Leuzzi Rosanna, Bánhegyi Gábor, Kardon Tamás, Marcolongo Paola, Capecchi Piero-Leopoldo, Burger Hans-Joerg, Benedetti Angelo, Fulceri Rosella
Dipartimento di Fisiopatologia e Medicina Sperimentale and Istituto di Semeiotica Medica, Università di Siena, Siena, Italy.
Blood. 2003 Mar 15;101(6):2381-7. doi: 10.1182/blood-2002-08-2576. Epub 2002 Nov 7.
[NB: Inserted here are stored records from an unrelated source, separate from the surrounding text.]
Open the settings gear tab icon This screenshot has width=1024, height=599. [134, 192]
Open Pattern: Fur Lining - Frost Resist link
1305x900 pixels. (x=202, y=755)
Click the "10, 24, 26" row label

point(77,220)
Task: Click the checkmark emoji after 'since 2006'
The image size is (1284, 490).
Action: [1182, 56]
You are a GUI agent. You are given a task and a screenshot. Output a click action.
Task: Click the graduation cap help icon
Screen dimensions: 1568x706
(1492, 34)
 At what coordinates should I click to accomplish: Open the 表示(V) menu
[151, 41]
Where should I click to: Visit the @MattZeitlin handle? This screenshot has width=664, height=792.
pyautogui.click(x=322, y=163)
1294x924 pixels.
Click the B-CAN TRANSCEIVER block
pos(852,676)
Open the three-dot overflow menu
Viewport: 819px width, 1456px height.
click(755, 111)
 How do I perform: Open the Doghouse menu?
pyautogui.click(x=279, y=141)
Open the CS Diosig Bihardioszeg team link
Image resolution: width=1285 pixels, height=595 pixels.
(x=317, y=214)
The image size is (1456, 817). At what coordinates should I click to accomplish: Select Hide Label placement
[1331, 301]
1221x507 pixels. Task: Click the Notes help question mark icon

Mutations in the gene of the hepatic glucose-6-phosphate transporter cause glycogen storage disease type 1b. In this disease, the altered glucose homeostasis and liver functions are accompanied by an impairment of neutrophils/monocytes. However, neither the existence of a microsomal glucose-6-phosphate transport, nor the connection between its defect and cell dysfunction has been demonstrated in neutrophils/monocytes. In this study we have characterized the microsomal glucose-6-phosphate transport of human neutrophils and differentiated HL-60 cells. The transport of glucose-6-phosphate was sensitive to the chlorogenic acid derivative S3483, N-ethylmaleimide, and 4,4'-diisothiocyanostilbene-2,2'-disulfonic acid, known inhibitors of the hepatic microsomal glucose-6-phosphate transporter. A glucose-6-phosphate uptake was also present in microsomes from undifferentiated HL-60 and Jurkat cells, but it was insensitive to S3483. The treatment with S3484 of intact human neutrophils and differentiated HL-60 cells mimicked some leukocyte defects of glycogen storage disease type 1b patients (ie, the drug inhibited phorbol myristate acetate-induced superoxide anion production and reduced the size of endoplasmic reticulum Ca(2+) stores). Importantly, the treatment with S3484 also resulted in apoptosis of human neutrophils and differentiated HL-60 cells, while undifferentiated HL-60 and Jurkat cells were unaffected by the drug. The proapoptotic effect of S3483 was prevented by the inhibition of nicotinamide adenine dinucleotide phosphate oxidase or by antioxidant treatment. These results suggest that microsomal glucose-6-phosphate transport has a role in the antioxidant protection of neutrophils, and that the genetic defect of the transporter leads to the impairment of cellular functions and apoptosis.
肝脏葡萄糖-6-磷酸转运蛋白基因的突变会导致1b型糖原贮积病。在这种疾病中,葡萄糖稳态和肝功能的改变伴随着中性粒细胞/单核细胞功能的损害。然而,在中性粒细胞/单核细胞中,微粒体葡萄糖-6-磷酸转运的存在及其缺陷与细胞功能障碍之间的联系均未得到证实。在本研究中,我们对人中性粒细胞和分化的HL-60细胞的微粒体葡萄糖-6-磷酸转运进行了表征。葡萄糖-6-磷酸的转运对绿原酸衍生物S3483、N-乙基马来酰亚胺和4,4'-二异硫氰基芪-2,2'-二磺酸敏感,这些都是已知的肝脏微粒体葡萄糖-6-磷酸转运蛋白的抑制剂。未分化的HL-60和Jurkat细胞的微粒体中也存在葡萄糖-6-磷酸摄取,但对S3483不敏感。用S3484处理完整的人中性粒细胞和分化的HL-60细胞可模拟1b型糖原贮积病患者的一些白细胞缺陷(即该药物抑制佛波酯诱导的超氧阴离子产生并减小内质网Ca(2+)储存的大小)。重要的是,用S3484处理还导致人中性粒细胞和分化的HL-60细胞凋亡,而未分化的HL-60和Jurkat细胞不受该药物影响。S3483的促凋亡作用可通过抑制烟酰胺腺嘌呤二核苷酸磷酸氧化酶或抗氧化处理来预防。这些结果表明,微粒体葡萄糖-6-磷酸转运在中性粒细胞的抗氧化保护中起作用,并且转运蛋白的遗传缺陷导致细胞功能受损和凋亡。